Previous studies have indicated that different effector cells are required to eliminate MUC1-expressing tumors derived from different organ sites and that different vaccine strategies may be necessary to generate these two different MUC1-specific immune responses. In this study, we characterized molecular components that are required to produce immune responses that eliminate Panc02.MUC1 tumors in vivo by utilizing mice genetically deficient in molecules related to immunity. A parallel study has been reported for a B16.MUC1 tumor model. We confirmed that a CD8(+) effector cell was required to eliminate MUC1-expressing Panc02 tumors, and demonstrated that T cells expressing TCR-alpha/beta and co-stimulation through CD28 and CD40:CD40L interactions played critical roles during the initiation of the anti-Panc02.MUC1 immune response. TCR-alpha/beta(+) cells were required to eliminate Panc02.MUC1 tumors, while TCR-gamma/delta(+) cells played a suppressive non-MUC1-specific role in anti-Panc02 tumor immunity. Type 1 cytokine interferon-gamma (IFN-gamma), but not interleukin-12 (IL-12), was essential for eliminating MUC1-expressing tumors, while neither IL-4 nor IL-10 (type 2 cytokines) were required for tumor rejection. In vitro studies demonstrated that IFN-gamma upregulated MHC class I, but not MHC class II, on Panc02.MUC1 tumor cells. Surprisingly, both perforin and FasL played unique roles during the effector phase of immunity to Panc02.MUC1, while lymphotoxin-alpha, but not TNFR-1, was required for immunity against Panc02.MUC1 tumors. The findings presented here and in parallel studies of B16.MUC1 immunity clearly demonstrate that different effector cells and cytolytic mechanisms are required to eliminate MUC1-expressing tumors derived from different organ sites, and provide insight into the immune components required to eliminate tumors expressing the same antigen but derived from different tissues.

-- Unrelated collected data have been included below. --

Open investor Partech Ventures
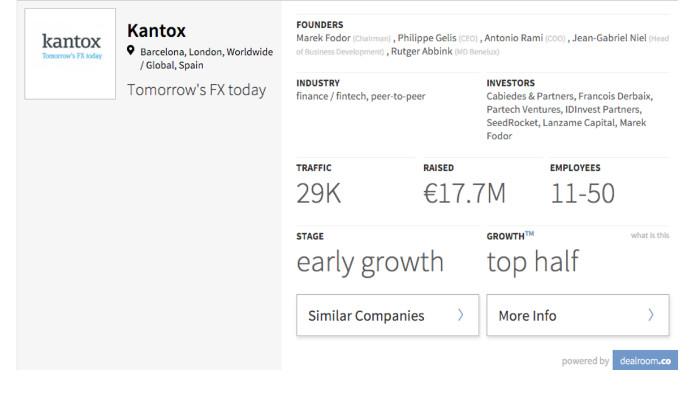Image resolution: width=698 pixels, height=400 pixels. [522, 110]
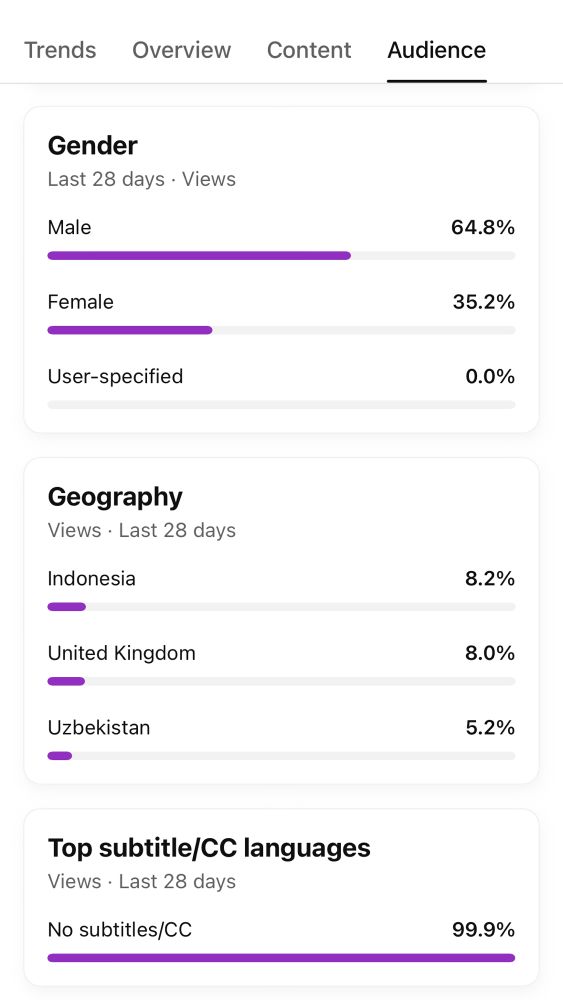Open the Overview tab
The image size is (563, 1000).
click(182, 50)
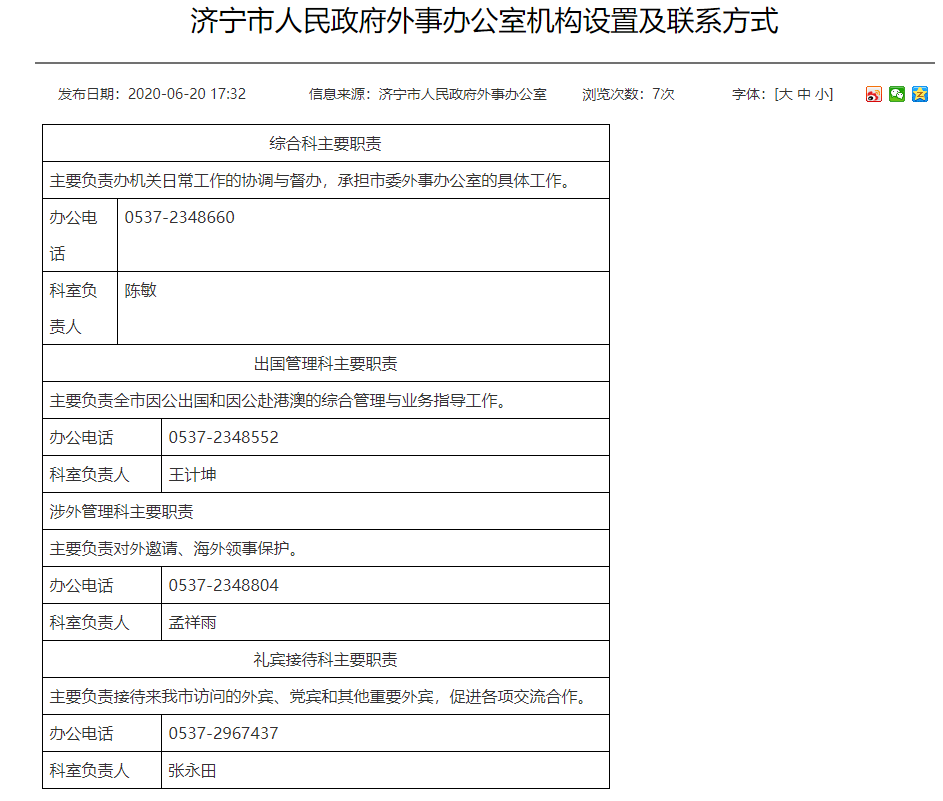Click phone number 0537-2967437
The height and width of the screenshot is (801, 943).
click(224, 733)
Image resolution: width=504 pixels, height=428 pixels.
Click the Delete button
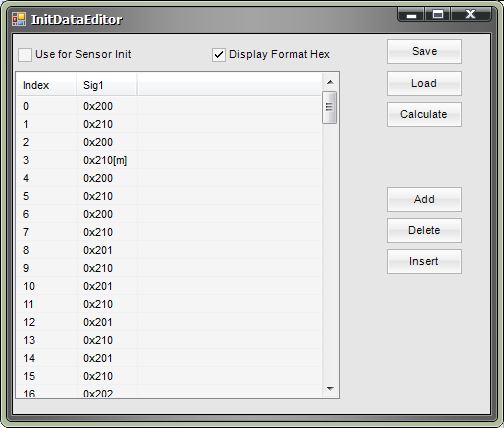click(x=424, y=230)
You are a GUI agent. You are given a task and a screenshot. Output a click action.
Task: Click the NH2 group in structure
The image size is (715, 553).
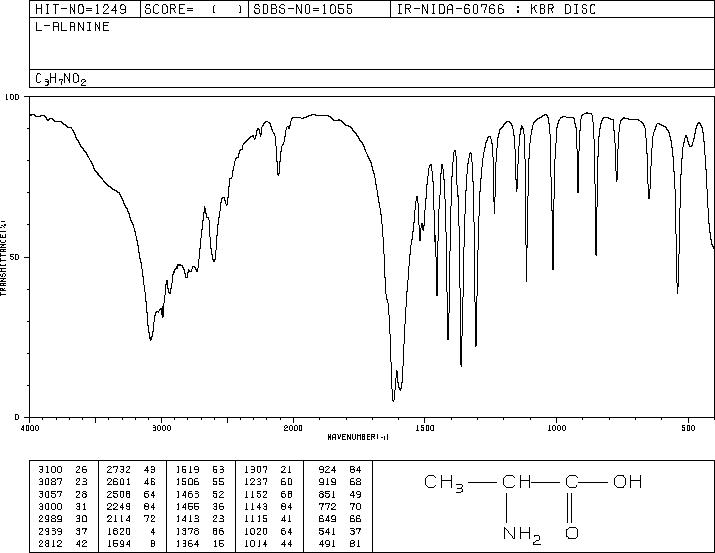(x=522, y=534)
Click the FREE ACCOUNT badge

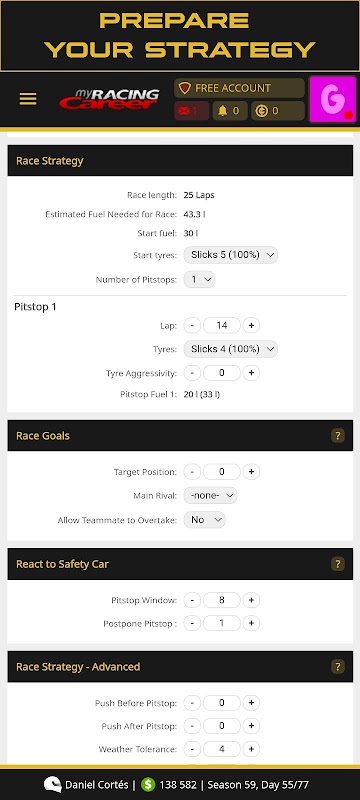239,88
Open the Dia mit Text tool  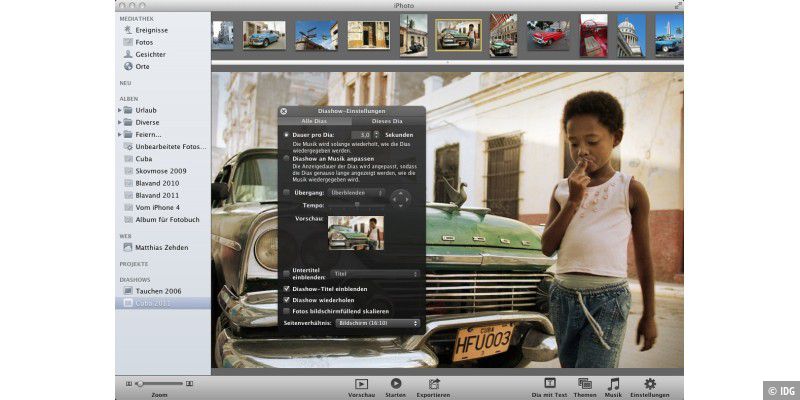coord(549,383)
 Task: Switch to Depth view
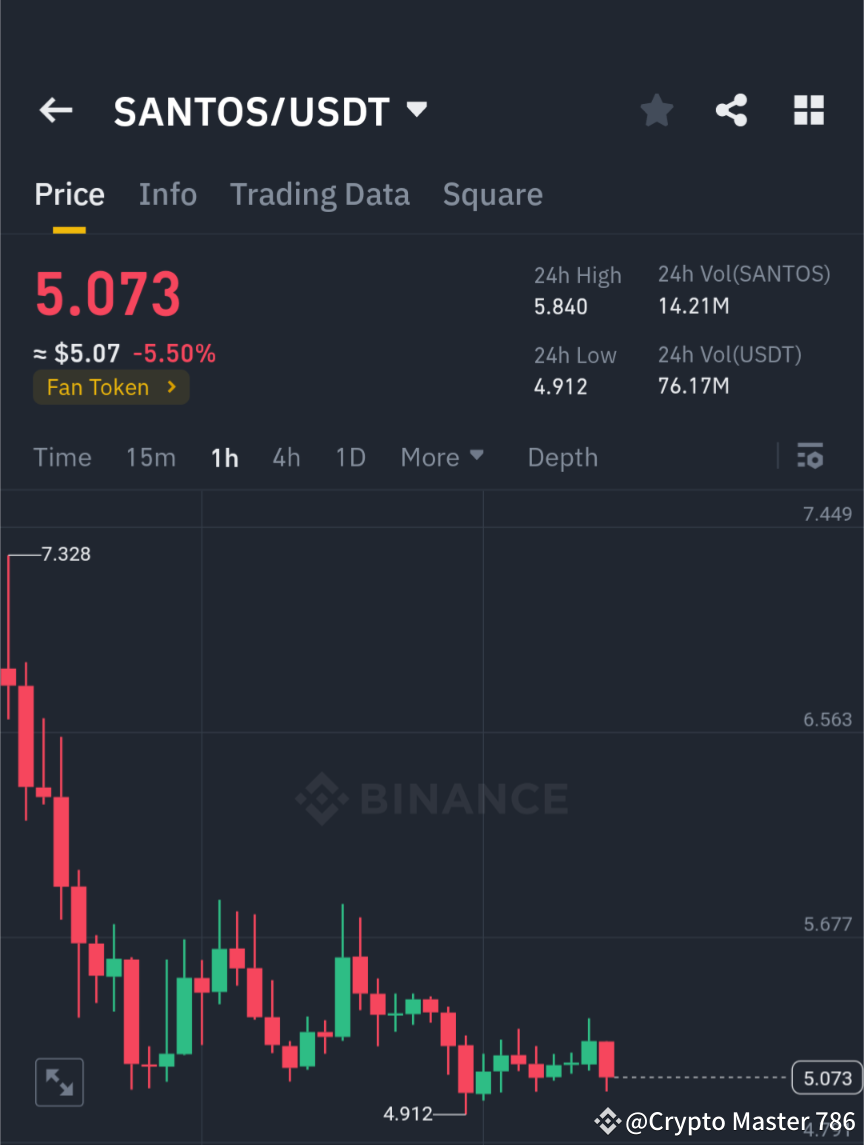click(562, 457)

MUC1-specific anti-tumor responses: molecular requirements for CD4-mediated responses.

MUC1 was first defined as a tumor antigen in the late 1980s, yet little is known about the types of immune responses that mediate rejection of MUC1(+) tumors in vivo. MUC1-specific antibodies, T(h) cells and cytotoxic T cells can be detected in patients with different adenocarcinomas, yet these tumors usually progress. Thus, there is a need to better understand the in vivo mechanisms of antigen-specific tumor rejection. To characterize the nature of MUC1-specific immune responses in vivo, rejection of a MUC1-expressing melanoma tumor line (B16.MUC1) was evaluated in mice lacking specific T cell subsets, cytokines, co-stimulatory molecules or molecular effectors of cytolytic pathways. Results demonstrated that rejection of the B16.MUC1 tumor cell line was primarily mediated by CD4(+) T cells, and required Fas ligand, lymphotoxin-alpha, CD40, CD40 ligand and CD28, but not perforin, gammadelta T cells, IL-4, IL-10, IL-12 or tumor necrosis factor receptor-1. Depletion of NK cells demonstrated that NK cells might also contribute to MUC1 immunity in the B16.MUC1 tumor model. These results demonstrated that the immune response generated against MUC1 does not fit the type 1 or 2 model described for many immune responses. Additionally, multiple cytolytic mechanisms are required for B16.MUC1 rejection.